La guerra civil como mérito

  En 1977, en plena tarea de la Ponencia constituyente, un sobre procedente de Moncloa redactado por altos militares ponía fin a la cuestión territorial abierta tras la muerte del dictador. El miedo como motor del Consenso. 

 No deja de encerrar cierta paradoja, señala Ángel Viñas, que "los descendientes de un sector de aquella derecha [desde su calidad de vencedores] no tuvieran más remedio que aceptar gran parte de los cambios que en su momento preconizó la República”. Ciertamente tocaba a la vez “salvar otras muchas cosas, aparte de posiciones de poder económico y social. Los crímenes del franquismo se olvidaron”.

 En algún momento, Gonzalo Torrente Ballester diría aquello de que él se hizo falangista al ver fusilados a todos sus amigos. En interesante sobremesa dirigida por Sánchez Dragó, España como problema (1983), el literato parece desquitarse desde una aguda crítica secundada por José Luis Abellán autor de la imprescindible Historia Crítica del Pensamiento España al aludir al informe sobre la Ley agraria de Jovellanos: España como problema o acaso sempiterno cortijo no ya de unos pocos, sino de los mismos. Lo demás, desde la Universitas Christiana, es mero pretexto, había señalado previamente Torrente Ballester.

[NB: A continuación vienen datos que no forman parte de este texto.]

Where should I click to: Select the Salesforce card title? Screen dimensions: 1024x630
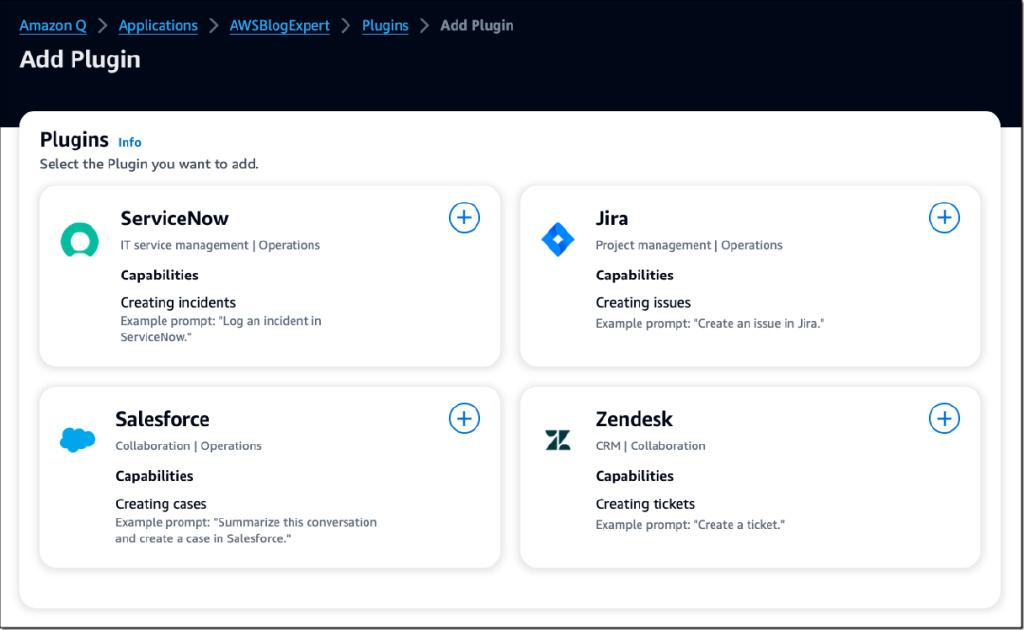click(162, 419)
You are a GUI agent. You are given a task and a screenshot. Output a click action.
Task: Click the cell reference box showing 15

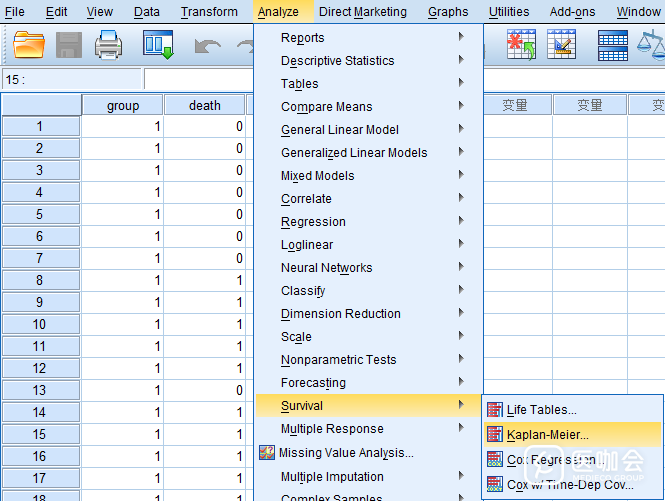click(70, 79)
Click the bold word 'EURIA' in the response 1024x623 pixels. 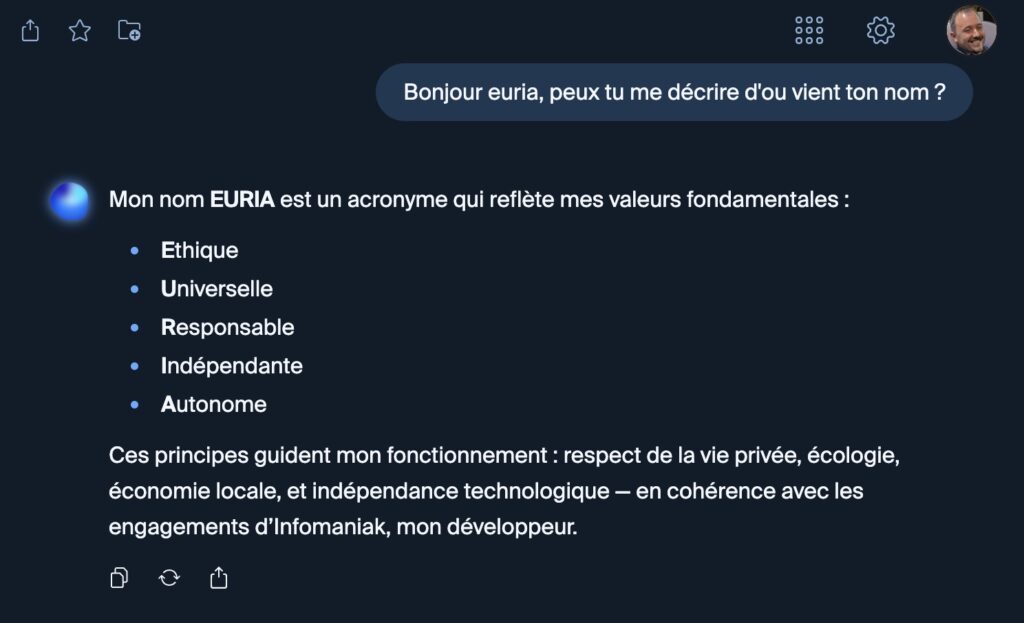pyautogui.click(x=242, y=199)
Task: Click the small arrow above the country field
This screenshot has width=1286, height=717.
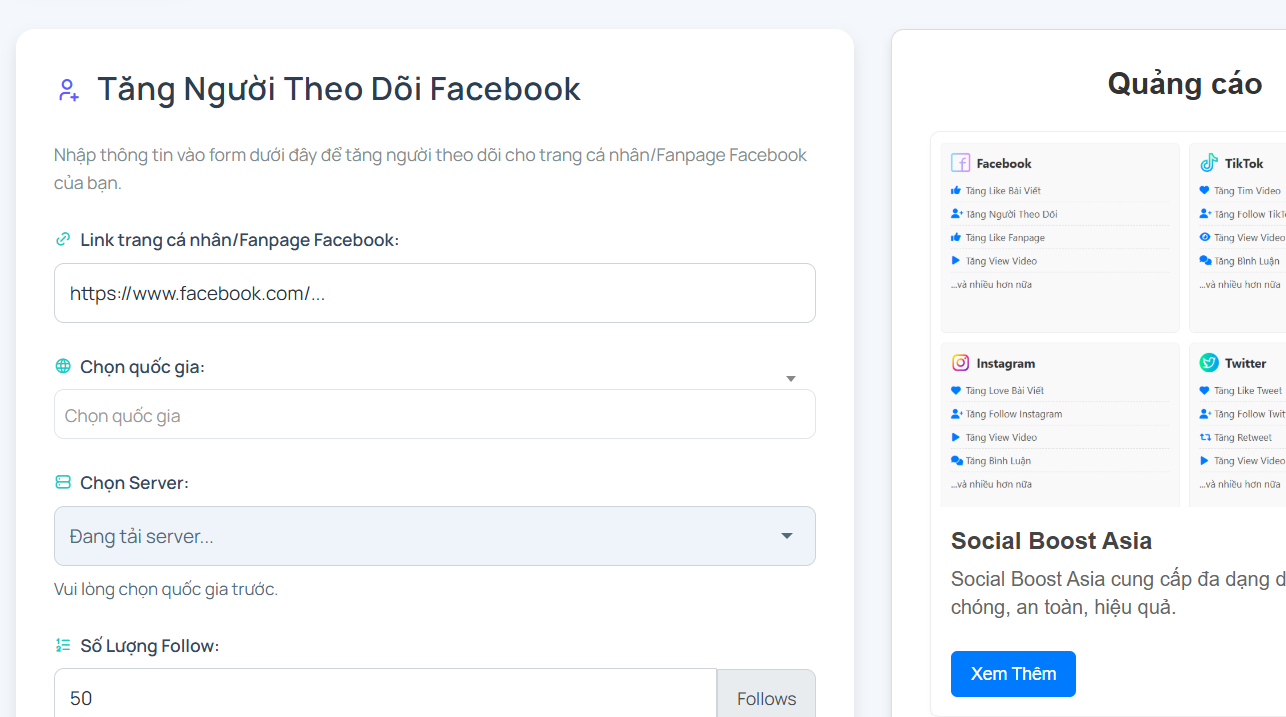Action: [790, 379]
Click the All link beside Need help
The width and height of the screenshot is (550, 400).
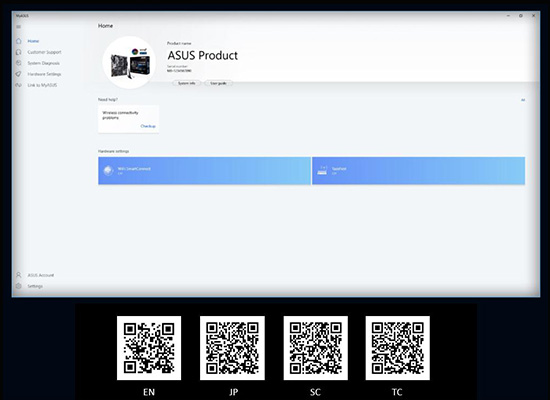(x=523, y=100)
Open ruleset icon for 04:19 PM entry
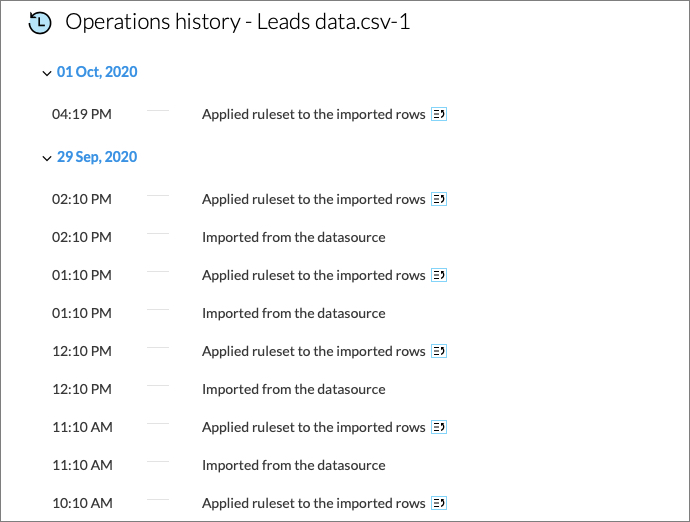 (x=439, y=115)
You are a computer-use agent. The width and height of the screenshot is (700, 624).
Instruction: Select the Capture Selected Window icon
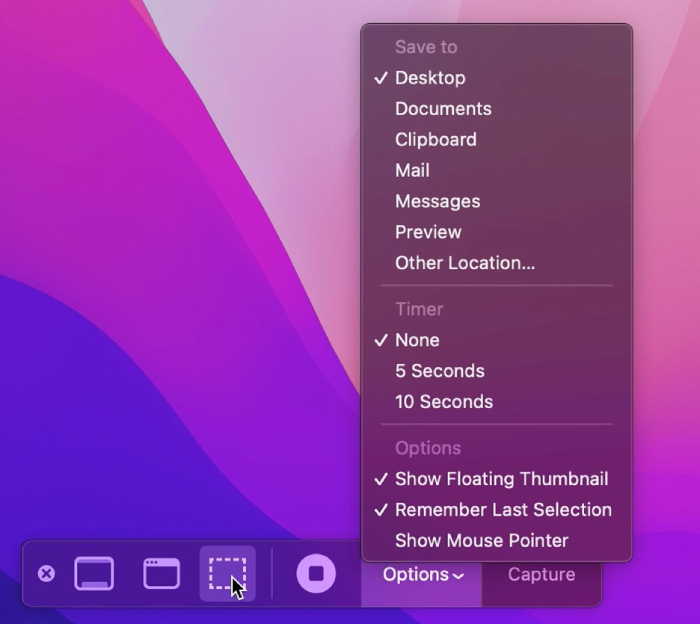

 La nítida afectación por las derivadas de la cuestión territorial de la que participa el propio desmoderador, o algunas peticiones de principio como la apelación a la Inquisición en tanto "única institución nacional" [cuando en puridad, siquiera podría hablarse de una institución confederal, sino más bien ultraterritorial o supranacional en tanto católica o universal] quedan en segundo plano ante una sexta intervención; la del soldado que no teme enmascarar su verdad.  

 A medida que avanza el debate, Ernesto Giménez Caballero, tradicionalista, opositor republicano, histórico falangista, ideólogo, en fin, de la dictadura, gusta de proclamar hasta por tres veces su triunfante Victoria frente a la antiEspaña. Visto en perspectiva, el indecoroso confort, si así puede denominarse, con el que Giménez Caballero reivindica aún en 1983 la Guerra Civil, nos regala una, cuando menos, ilustrativa pincelada, no ya de la reverencia de una sociedad desgajada de sus más básicos fundamentos civilizatorios, o carente de cualquier autonomía crítica, también del distorsionado sentido común sobre el que habría de resolverse aquel pacto constitucional seis años antes.